PROBLEM STATEMENT: For each entry, return the text exactly and omit any image.
*** EXERCISE MATERIAL
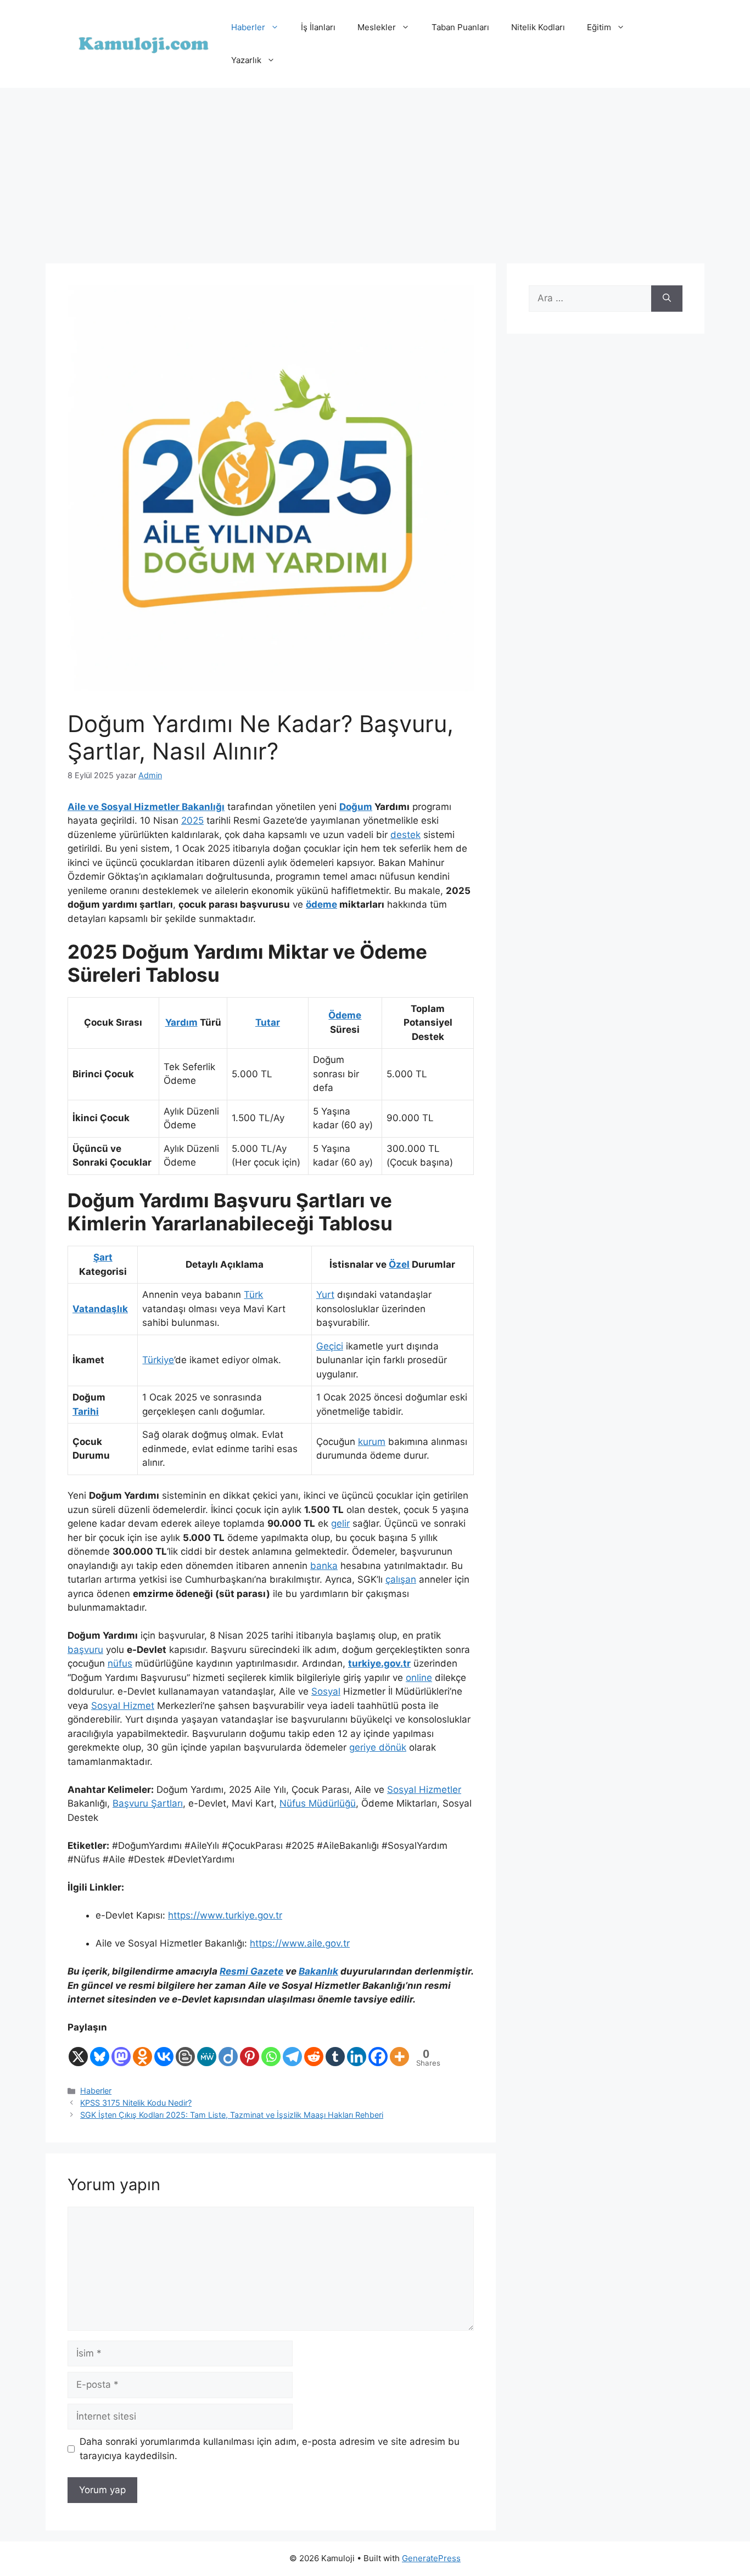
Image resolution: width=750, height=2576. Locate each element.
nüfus (120, 1663)
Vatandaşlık (100, 1308)
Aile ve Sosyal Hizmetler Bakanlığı (146, 806)
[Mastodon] (121, 2051)
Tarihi (85, 1411)
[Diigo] (228, 2051)
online (419, 1677)
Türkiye (158, 1359)
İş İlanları (318, 27)
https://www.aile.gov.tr (300, 1943)
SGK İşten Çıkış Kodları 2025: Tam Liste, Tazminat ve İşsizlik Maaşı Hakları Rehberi (231, 2114)
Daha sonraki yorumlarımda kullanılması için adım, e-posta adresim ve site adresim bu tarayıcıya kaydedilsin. (270, 2448)
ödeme (321, 904)
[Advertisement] (375, 170)
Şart (103, 1257)
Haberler (248, 27)
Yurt (325, 1294)
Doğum (355, 806)
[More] (399, 2051)
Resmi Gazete (251, 1971)
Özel (399, 1264)
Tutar (267, 1022)
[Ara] (666, 298)
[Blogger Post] (185, 2051)
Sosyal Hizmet (122, 1705)
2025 (192, 820)
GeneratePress (431, 2558)
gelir (340, 1523)
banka (324, 1565)
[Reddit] (313, 2051)
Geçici (329, 1346)
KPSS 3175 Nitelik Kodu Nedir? (136, 2102)
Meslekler (376, 27)
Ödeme (344, 1015)
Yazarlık (246, 60)
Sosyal (325, 1691)
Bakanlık (318, 1971)
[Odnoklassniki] (142, 2051)
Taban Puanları (460, 27)
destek (405, 834)
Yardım (181, 1022)
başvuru (85, 1649)
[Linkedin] (356, 2051)
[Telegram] (292, 2051)
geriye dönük (377, 1747)
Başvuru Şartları (148, 1803)
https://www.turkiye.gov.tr (225, 1915)
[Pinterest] (249, 2051)
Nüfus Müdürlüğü (317, 1803)
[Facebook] (378, 2051)
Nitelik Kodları (538, 27)
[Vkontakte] (163, 2051)
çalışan (400, 1579)
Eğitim (599, 27)
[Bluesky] (99, 2051)
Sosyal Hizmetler (424, 1789)
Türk (253, 1294)
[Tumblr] (335, 2051)
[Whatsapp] (271, 2051)
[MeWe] (206, 2051)
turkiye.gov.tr (379, 1663)
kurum (371, 1441)
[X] (78, 2051)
******
RESPONSE AREA:
Image resolution: width=750, height=2576. Locate each element.
nüfus (120, 1663)
Vatandaşlık (100, 1308)
Aile ve Sosyal Hizmetler Bakanlığı (146, 806)
[Mastodon] (121, 2051)
Tarihi (85, 1411)
[Diigo] (228, 2051)
online (419, 1677)
Türkiye (158, 1359)
İş İlanları (318, 27)
https://www.aile.gov.tr (300, 1943)
SGK İşten Çıkış Kodları 2025: Tam Liste, Tazminat ve İşsizlik Maaşı Hakları Rehberi (231, 2114)
Daha sonraki yorumlarımda kullanılması için adım, e-posta adresim ve site adresim bu tarayıcıya kaydedilsin. (270, 2448)
ödeme (321, 904)
[Advertisement] (375, 170)
Şart (103, 1257)
Haberler (248, 27)
Yurt (325, 1294)
Doğum (355, 806)
[More] (399, 2051)
Resmi Gazete (251, 1971)
Özel (399, 1264)
Tutar (267, 1022)
[Ara] (666, 298)
[Blogger Post] (185, 2051)
Sosyal Hizmet (122, 1705)
2025 (192, 820)
GeneratePress (431, 2558)
gelir (340, 1523)
banka (324, 1565)
[Reddit] (313, 2051)
Geçici (329, 1346)
KPSS 3175 Nitelik Kodu Nedir? (136, 2102)
Meslekler (376, 27)
Ödeme (344, 1015)
Yazarlık (246, 60)
Sosyal (325, 1691)
Bakanlık (318, 1971)
[Odnoklassniki] (142, 2051)
Taban Puanları (460, 27)
destek (405, 834)
Yardım (181, 1022)
başvuru (85, 1649)
[Linkedin] (356, 2051)
[Telegram] (292, 2051)
geriye dönük (377, 1747)
Başvuru Şartları (148, 1803)
https://www.turkiye.gov.tr (225, 1915)
[Pinterest] (249, 2051)
Nüfus Müdürlüğü (317, 1803)
[Facebook] (378, 2051)
Nitelik Kodları (538, 27)
[Vkontakte] (163, 2051)
çalışan (400, 1579)
Eğitim (599, 27)
[Bluesky] (99, 2051)
Sosyal Hizmetler (424, 1789)
Türk (253, 1294)
[Tumblr] (335, 2051)
[Whatsapp] (271, 2051)
[MeWe] (206, 2051)
turkiye.gov.tr (379, 1663)
kurum (371, 1441)
[X] (78, 2051)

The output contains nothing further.